For the Video Online Encoder (VOE), which one is the easier to use with Rails : heywatch, panvidea, encoding.com, pandastream, ... ?
By the way, the application will allow users to play streamed videos with dynamic Texts, Schemas and Sounds added to them at the run time. There's an example :
in rails app (backoffice or frontoffice) : Video upload (.mov, .avi, ...)
VOE : video encoding in FLV format + storage in Amazon S3
in rails app, backoffice : in a home-made Flash application, "add" to the video a Text and a Schemas showed after 1 minute for example (informations stored in the Rails app DB).
in rails app, frontoffice : play the streamed video from Amazon S3 (+Cloudfront) in a home-made Flash player which show dynamicaly the Text and the Schema over the video after 1 minute of playing.
The part I really don't understand is the FLV video Stream. I was thinking that Cloudfront could do that.
I hope I'm clear enough ;-)
Thank you all for your answers !
Disclaimer: I am a co-founder for transloadit.com.
I would discourage you from rolling your own solution. The link alexy13 posted will certainly get you an application that can receive user videos and encode them. However, you'll end up with a few limitations:
Resized videos will be distorted unless their aspect ratio is 4:3. To avoid that you need to sniff their dimension before the conversion and then apply a set of padding -vfilters to ffmpeg. Sniffing the dimension correctly will require a cocktail of at least 2 command lines tools (ffmpeg itself and exiftool) + a bunch of crazy code to deal with display aspect ratios that differ from the pixel aspect ratios.
Not all videos will convert. Sometimes you need to do additional sniffing on the video content and set some custom flags, otherwise you'll receive an error. Granted, 95% of all videos will probably work - but getting those last 5% is hard.
You will need an additional web server that does the video encoding, otherwise your site will be very sluggish while a video is being encoded. You can work around this by using the nice command to limit the CPU resources used by ffmpeg, but that will result in significantly longer encoding times.
This is a short list of problems, but generally you are ~100 hours away from having a system that runs without hickups and can deal with some load.
So I would encourage you to re-consider going with a service. Our competitors are quite nice, but of course I'd also be very happy if you would check out our service (transloadit.com) or shoot me an email at felix.geisendoerfer#transloadit.com if you have any questions.
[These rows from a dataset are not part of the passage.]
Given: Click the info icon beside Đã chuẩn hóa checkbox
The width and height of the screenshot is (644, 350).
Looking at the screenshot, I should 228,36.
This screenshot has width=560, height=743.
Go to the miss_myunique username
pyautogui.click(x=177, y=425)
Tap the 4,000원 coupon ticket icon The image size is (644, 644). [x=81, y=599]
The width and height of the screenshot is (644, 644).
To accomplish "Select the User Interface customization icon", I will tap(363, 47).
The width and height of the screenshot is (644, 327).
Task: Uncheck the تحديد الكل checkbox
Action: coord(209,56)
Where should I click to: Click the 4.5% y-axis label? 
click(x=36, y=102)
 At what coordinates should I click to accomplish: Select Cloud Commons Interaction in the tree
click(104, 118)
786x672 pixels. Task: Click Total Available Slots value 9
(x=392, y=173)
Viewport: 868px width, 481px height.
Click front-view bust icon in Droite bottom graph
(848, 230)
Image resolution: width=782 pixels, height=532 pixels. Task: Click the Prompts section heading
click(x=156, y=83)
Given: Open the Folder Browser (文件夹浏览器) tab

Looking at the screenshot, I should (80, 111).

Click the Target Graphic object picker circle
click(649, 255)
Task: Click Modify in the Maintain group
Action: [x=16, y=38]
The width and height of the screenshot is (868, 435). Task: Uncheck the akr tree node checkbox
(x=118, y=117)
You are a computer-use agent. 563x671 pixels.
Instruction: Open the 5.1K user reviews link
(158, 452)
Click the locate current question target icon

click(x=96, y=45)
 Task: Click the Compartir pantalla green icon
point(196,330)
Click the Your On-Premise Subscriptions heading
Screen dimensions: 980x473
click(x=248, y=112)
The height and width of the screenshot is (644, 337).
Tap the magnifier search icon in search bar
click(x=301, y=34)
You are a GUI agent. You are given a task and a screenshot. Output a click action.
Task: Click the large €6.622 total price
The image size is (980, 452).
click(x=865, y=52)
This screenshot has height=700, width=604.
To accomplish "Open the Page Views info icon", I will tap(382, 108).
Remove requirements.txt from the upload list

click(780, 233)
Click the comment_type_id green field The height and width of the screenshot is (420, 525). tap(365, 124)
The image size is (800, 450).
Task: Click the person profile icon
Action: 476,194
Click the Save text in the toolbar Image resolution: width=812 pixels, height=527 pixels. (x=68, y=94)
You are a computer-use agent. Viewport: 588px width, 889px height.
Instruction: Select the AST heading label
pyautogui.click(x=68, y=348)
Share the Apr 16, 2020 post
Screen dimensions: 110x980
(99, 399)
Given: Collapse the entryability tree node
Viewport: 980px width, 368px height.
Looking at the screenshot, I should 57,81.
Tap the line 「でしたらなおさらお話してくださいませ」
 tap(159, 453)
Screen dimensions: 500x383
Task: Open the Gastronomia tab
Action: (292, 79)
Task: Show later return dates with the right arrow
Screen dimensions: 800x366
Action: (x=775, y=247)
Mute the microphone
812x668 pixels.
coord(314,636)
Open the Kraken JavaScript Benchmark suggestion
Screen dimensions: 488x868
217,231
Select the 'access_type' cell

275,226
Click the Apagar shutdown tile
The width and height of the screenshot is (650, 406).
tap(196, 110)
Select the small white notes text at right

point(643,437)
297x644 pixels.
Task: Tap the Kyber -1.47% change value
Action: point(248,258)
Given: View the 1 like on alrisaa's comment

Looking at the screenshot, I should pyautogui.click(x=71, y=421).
There is also a Rails3 sample application for using transloadit with paperclip and S3:
http://github.com/joerichsen/transloadit-paperclip-example
--fg
Zencoder looks cool and it probably has the API support you want. Use flash for the player I'm guessing? You will need FMS or Red5 for that. Here is a link to a really simple example that transcodes something stored in S3 for you, in Ruby of course!: http://zencoder.com/docs/integration-libraries/#library
I would feel skeptical using a free third party online service. I would consider using server-side video encoding because the third-party web service could have variable performance, and could do basically anything to the video. If you don't have many CPU's then a third-party service might be a good choice.